Mereka semua masuk ke dalam rumah, meletakkan barang bawaan dan beristirahat di ruang keluarga. Sudah lama memang mereka tak berkunjung ke rumah ini.
Raffa duduk memangku Biru yang sedang menikmati biskuitnya. Matanya melirik ke arah si kembar, Artan, Arga, dan Nara. Mereka bukan saudara kandung, karena Angkasa dan Jingga membawa anak dari pernikahan sebelumnya. Tapi entah kenapa, wajah mereka terlihat semakin mirip dari waktu ke waktu.
"Om Raffa!

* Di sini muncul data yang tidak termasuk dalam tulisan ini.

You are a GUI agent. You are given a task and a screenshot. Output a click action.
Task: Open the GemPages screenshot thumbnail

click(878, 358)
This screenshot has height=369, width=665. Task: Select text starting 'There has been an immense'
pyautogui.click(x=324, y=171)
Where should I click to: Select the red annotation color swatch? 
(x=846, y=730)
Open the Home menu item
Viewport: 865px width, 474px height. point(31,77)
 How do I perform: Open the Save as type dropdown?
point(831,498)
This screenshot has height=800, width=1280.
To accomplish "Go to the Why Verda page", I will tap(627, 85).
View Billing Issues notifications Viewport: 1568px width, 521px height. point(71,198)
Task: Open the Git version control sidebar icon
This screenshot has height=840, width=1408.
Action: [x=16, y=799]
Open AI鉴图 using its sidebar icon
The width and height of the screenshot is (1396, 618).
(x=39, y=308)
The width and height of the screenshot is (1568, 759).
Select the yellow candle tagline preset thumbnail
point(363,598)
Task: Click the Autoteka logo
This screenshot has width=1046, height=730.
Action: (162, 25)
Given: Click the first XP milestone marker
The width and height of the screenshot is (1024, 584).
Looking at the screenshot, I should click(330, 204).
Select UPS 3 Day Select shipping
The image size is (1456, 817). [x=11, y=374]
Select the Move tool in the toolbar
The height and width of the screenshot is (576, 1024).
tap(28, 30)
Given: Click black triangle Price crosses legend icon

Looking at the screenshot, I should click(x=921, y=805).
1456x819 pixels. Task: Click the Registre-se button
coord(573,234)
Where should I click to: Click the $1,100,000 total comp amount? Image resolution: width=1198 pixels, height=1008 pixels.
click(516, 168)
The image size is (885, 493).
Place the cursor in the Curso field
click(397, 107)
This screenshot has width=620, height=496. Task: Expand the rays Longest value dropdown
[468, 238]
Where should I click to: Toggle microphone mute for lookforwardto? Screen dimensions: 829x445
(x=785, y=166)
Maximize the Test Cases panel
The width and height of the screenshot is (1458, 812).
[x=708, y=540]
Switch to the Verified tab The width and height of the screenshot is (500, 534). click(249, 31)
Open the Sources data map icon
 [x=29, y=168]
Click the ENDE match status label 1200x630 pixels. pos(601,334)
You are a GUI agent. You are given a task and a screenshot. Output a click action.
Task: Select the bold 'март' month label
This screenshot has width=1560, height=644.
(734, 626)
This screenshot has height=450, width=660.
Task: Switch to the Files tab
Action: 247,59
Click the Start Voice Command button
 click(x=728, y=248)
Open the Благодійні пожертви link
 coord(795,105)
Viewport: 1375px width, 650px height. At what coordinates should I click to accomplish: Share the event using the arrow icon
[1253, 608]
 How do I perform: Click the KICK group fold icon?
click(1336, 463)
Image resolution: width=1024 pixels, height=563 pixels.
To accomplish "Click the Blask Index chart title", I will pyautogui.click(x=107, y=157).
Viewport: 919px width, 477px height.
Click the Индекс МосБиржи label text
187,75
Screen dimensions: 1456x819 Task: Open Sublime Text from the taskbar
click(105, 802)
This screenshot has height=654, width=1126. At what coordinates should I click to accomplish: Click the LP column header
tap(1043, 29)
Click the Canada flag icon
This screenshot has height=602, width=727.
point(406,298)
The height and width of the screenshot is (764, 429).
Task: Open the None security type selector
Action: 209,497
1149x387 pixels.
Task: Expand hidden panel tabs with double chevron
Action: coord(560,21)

Om Raffa mau nikah enggak sama guru Nara? Guru Nara cantik, baik, cocok sama Om loh!" seru Nara polos, penuh semangat.
"Om kamu itu mau menjomblo seumur hidup dia, Nara," celetuk Tania, menyindir dengan tajam.
Raffa mendesis kesal, memutar bola matanya. "Ini nih alasan kenapa aku enggak betah di rumah. Mama selalu nyindir. Ini hidupku, Ma!"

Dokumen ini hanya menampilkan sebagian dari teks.